Mas algo importante começou a mudar nos últimos 18 meses. Startups nascidas já na era da inteligência artificial generativa deixaram de vender a ferramenta e passaram a vender o serviço completo. Elas não entregam software: entregam o trabalho feito.

É o que Ashu Garg e Jaya Gupta, da Foundation Capital, chamaram de Services-as-Software, em ótimo artigo publicado no início deste ano. No texto, eles explicam como está ocorrenda uma inversão estrutural do que conhecemos como produto digital.

Não estamos falando aqui de melhorias incrementais, nem de automações pontuais. Essas novas empresas não vendem assistentes para acelerar o trabalho de um humano. Vendem sistemas inteiros que substituem o humano. Agentes de IA que assumem o papel de vendedores (os chamados AI SDRs), assistentes jurídicos (AI paralegals), engenheiros de confiabilidade (AI SREs) ou mesmo coordenadores de compras, contas a pagar, suporte técnico.

O que isso muda, na prática? Quase tudo. No modelo anterior, a vantagem competitiva estava no código: como o software era escrito, a interface, a arquitetura etc.

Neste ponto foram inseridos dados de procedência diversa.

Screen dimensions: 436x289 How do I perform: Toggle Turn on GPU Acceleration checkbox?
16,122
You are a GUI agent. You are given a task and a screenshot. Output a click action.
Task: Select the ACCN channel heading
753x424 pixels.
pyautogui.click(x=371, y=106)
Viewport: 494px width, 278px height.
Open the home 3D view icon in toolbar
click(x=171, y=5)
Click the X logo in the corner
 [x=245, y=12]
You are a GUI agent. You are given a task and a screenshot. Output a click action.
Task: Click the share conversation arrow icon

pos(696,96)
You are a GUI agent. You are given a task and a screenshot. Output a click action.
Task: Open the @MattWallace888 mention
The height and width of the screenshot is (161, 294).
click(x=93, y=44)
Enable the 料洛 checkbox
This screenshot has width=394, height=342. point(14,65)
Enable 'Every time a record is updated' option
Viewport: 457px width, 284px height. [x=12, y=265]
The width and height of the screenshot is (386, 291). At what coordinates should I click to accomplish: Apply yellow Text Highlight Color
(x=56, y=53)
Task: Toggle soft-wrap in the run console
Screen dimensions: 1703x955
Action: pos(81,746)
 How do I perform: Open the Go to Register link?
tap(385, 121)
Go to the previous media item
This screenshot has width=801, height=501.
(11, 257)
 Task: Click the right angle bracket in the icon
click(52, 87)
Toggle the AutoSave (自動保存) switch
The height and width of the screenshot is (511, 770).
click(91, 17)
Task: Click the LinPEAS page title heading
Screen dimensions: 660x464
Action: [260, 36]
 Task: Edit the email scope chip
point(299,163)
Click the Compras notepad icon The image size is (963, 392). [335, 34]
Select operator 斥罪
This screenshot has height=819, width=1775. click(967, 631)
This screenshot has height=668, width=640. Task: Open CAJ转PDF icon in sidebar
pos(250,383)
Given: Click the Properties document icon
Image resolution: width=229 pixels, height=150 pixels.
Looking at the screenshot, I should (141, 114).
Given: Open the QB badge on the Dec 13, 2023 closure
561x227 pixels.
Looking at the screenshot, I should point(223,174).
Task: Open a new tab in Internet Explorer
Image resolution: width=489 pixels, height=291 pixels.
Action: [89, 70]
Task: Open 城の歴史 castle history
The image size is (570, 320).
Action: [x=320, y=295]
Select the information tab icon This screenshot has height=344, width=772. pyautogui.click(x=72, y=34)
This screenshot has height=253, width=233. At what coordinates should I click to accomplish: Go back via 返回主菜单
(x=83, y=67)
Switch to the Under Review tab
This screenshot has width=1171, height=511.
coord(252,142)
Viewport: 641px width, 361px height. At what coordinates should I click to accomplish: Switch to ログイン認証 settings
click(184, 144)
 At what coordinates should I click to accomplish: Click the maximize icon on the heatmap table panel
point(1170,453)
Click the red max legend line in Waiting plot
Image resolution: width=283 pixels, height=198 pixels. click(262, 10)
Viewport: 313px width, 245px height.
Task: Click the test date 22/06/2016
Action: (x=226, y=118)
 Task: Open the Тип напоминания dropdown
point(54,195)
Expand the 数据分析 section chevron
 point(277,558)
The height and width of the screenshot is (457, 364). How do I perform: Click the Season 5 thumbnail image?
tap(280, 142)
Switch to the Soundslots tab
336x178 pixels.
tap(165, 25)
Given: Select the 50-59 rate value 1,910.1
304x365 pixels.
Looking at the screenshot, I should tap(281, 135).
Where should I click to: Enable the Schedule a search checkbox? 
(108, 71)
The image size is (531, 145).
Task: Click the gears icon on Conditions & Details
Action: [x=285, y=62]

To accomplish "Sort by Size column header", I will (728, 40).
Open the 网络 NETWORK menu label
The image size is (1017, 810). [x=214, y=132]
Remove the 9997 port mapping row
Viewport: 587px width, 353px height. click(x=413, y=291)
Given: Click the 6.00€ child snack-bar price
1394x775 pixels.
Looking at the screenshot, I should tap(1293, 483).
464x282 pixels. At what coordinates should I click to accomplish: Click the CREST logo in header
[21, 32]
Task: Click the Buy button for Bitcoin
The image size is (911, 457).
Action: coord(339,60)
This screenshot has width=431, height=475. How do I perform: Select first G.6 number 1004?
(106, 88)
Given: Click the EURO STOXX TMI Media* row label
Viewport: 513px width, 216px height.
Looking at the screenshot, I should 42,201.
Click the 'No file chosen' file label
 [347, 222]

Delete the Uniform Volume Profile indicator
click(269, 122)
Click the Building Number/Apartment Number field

Hoje, com os modelos fundacionais (GPT-4, Claude, Gemini) acessíveis a qualquer empresa, a competição se deslocou para outro lugar.

Quando todos usam a mesma base tecnológica, o diferencial não é o que se constrói, mas como aquilo é encaixado na realidade do cliente. O diferencial estratégico migrou do core para a borda. Está na capacidade de adaptar um sistema às particularidades de cada organização: seu vocabulário interno, seus dados bagunçados, seus fluxos não documentados e suas exceções invisíveis.

Nesse novo jogo, integração vira produto. O engenheiro mais estratégico não é o que escreve o modelo no laboratório. Agora, é o que senta ao lado do time do cliente, mapeia seus quirks (as manias operacionais), transforma conhecimento tácito em parâmetros configuráveis e faz com que a IA funcione com dados reais, imperfeitos, imprevisíveis.

Pré-venda e pós-venda colapsam: ninguém mais assina contrato com base em promessa. O cliente quer ver a IA em funcionamento, no mundo real, antes de pagar qualquer centavo. Isso encarece a operação, estica o ciclo de vendas. Mas, quando bem feito, cria uma barreira quase intransponível para novos entrantes.

O impacto chega também no modelo de precificação. A lógica de 'seats' pensada para um mundo em que o software era apenas uma ferramenta, perde o sentido. No Services-as-Software, o software não apoia o trabalho, ele é o trabalho. E quem faz o trabalho, recebe por tarefa ou por resultado. Mesmo que esse resultado seja torto, híbrido, bagunçado.

Como mostrou um estudo recente da AlixPartners, citado pela Business Insider, mais de 100 empresas públicas de software estão sendo pressionadas pela mudança de expectativa dos clientes: pagar por acesso deixou de fazer sentido quando o software virou um funcionário digital.

Não é difícil entender o tamanho da oportunidade. Se o SaaS tradicional disputava um pedaço do orçamento de tecnologia, o Services-as-Software começa a morder o que antes era reservado a serviços. Segundo a Foundation Capital, esse bolo representa US$ 4,6 trilhões apenas no ano um dessa transição.

A mensagem, para fundadores e executivos, é clara. O desafio não está mais em construir IA. Está em colocar IA para trabalhar, com tudo o que isso implica: sujar as mãos nos dados do cliente, aceitar que cada integração é única, entender que toda entrega é co-construída. Startups que dominarem esse novo ciclo — implementação, adaptação, entrega — vão deixar de disputar espaço no mercado SaaS e começar a capturar um pedaço muito maior da economia real.